TASK ITEM => In the page excerpt on lists and searching, what does each element of a linked list store?

--- PAGE EXCERPT ---

Computers can also store lists in other ways. For
example, they can use arrays, which we talked about in the text. However,
they can also use *linked lists*. These are data structures where
each element of the list stores a *pointer* to the element before
it and the element behind it. Then if you have one particular element
of the list, you can move to the next element or the previous one.
This isn't very efficient for searching, but it can be much more
efficient for memory management.

Now let's suppose that we have a list of numbers in random order.
Is there any efficient way to search through this list? In this case,
the only reasonable way to search for something in a randomly ordered
list is to start at the beginning and go through the list one entry
at a time. Just as before, if you're given a random number and the
list has *N* entries, then on average it will take you *N/2*
tries to find the number. Also, if you had *M* different numbers
that you wanted to search for, this would take *M*N/2* tries,
on average. If *M* is a large number, then this is very inefficient.
How could we make this more efficient? One way is to take the list of
randomly ordered numbers and sort it so that we can use the algorithm
described above. Then after the list is sorted, performing
*M* searches will take approximately *M*log_2(N)* tries,
which is much more efficient.

- Can you think of an algorithm for sorting a list? Imagine taking a deck of cards and putting them in order. How would you do it? If you wanted to describe this precisely enough for a computer to do it, how would you describe it?
- If there are
*N*numbers in the list, about how long would it take to sort them? - You probably came up with an algorithm that takes about
*N*N*time to sort a list of length*N*. Can you come up with one that would take about time*N*log(N)*? (Hint: try using a divide and conquer technique.) - If you're interested, search for "search" (haha) with Google to find more algorithms for searching. You'll find much more information than you want :-)

One reason the data structure might be called a tree is
that it's similar to a family tree of a bacteria that reproduces
asexually. A tree (in the data structure sense) is also similar to
a tree (in the plant sense), and much of the terminology referring
to trees comes from terminology referring to the plants. For example,
the words "branch, leaf, root, pruning, and grafting" all have a meaning
for either type of tree.

--- GIVEN INFORMATION ---

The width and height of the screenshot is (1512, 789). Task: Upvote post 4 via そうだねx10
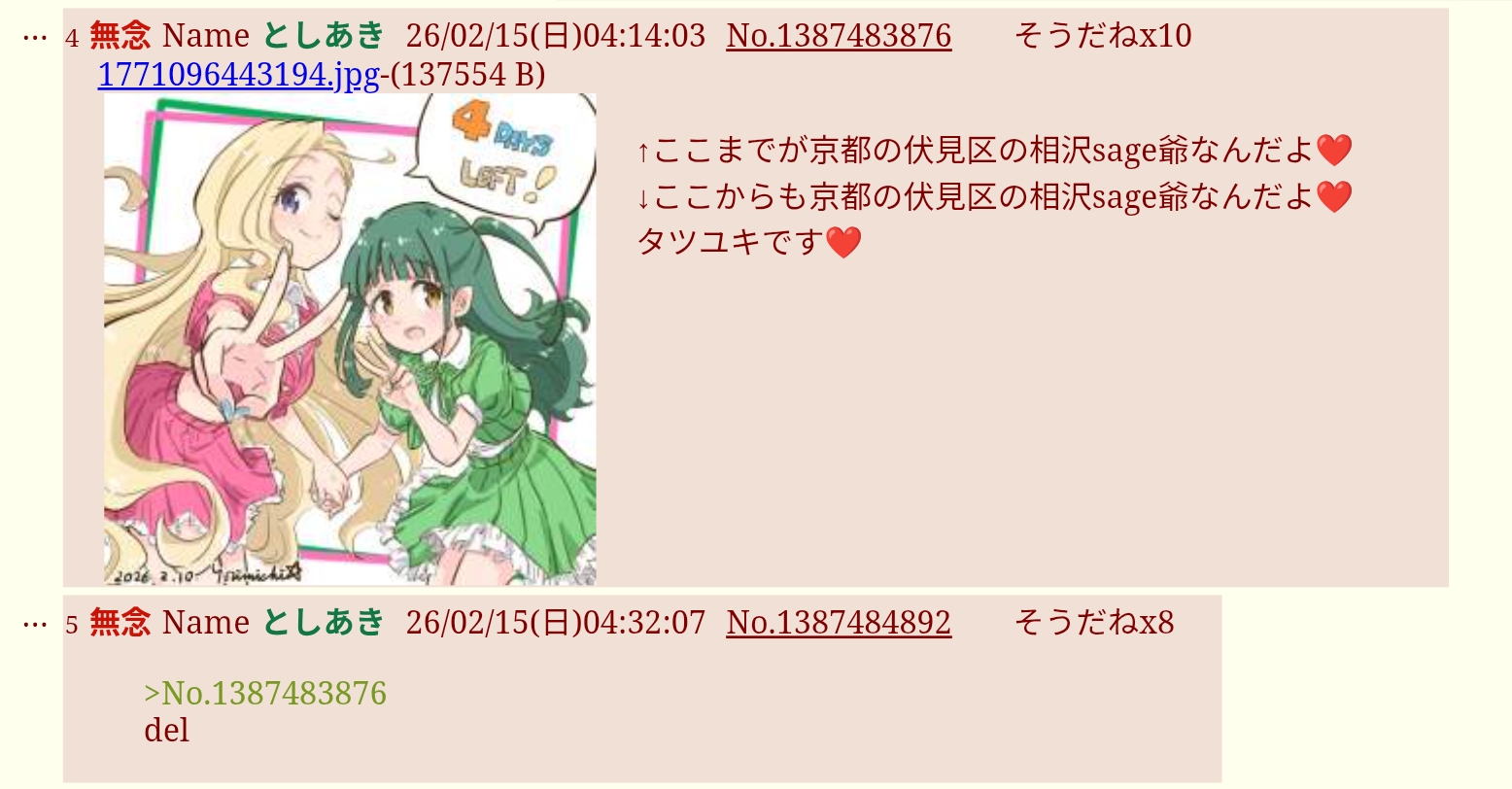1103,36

---
--- GIVEN INFORMATION ---

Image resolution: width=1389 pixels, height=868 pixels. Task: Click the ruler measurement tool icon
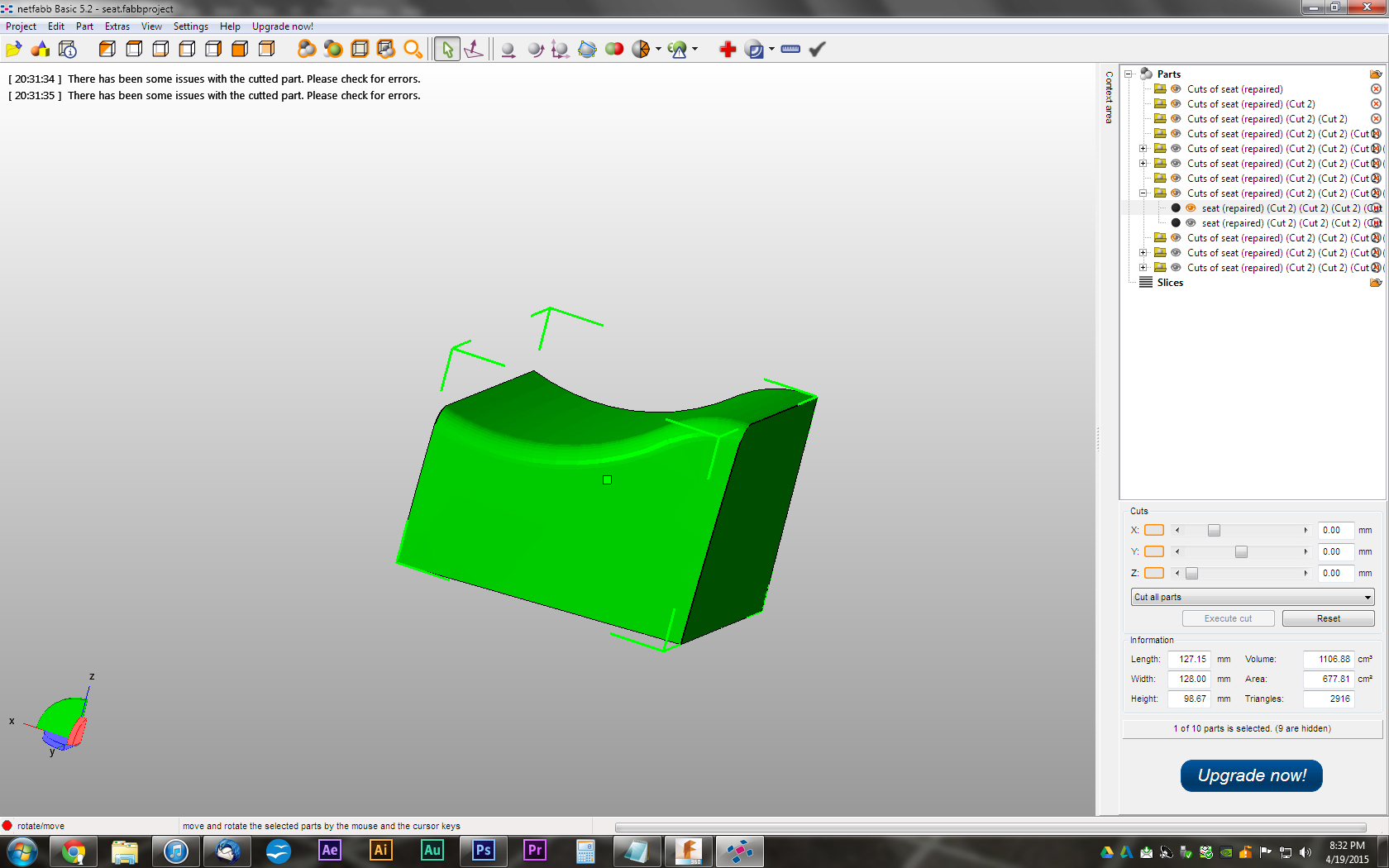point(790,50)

---

RESPONSE TO THIS TASK => A pointer to the element before it and the element behind it.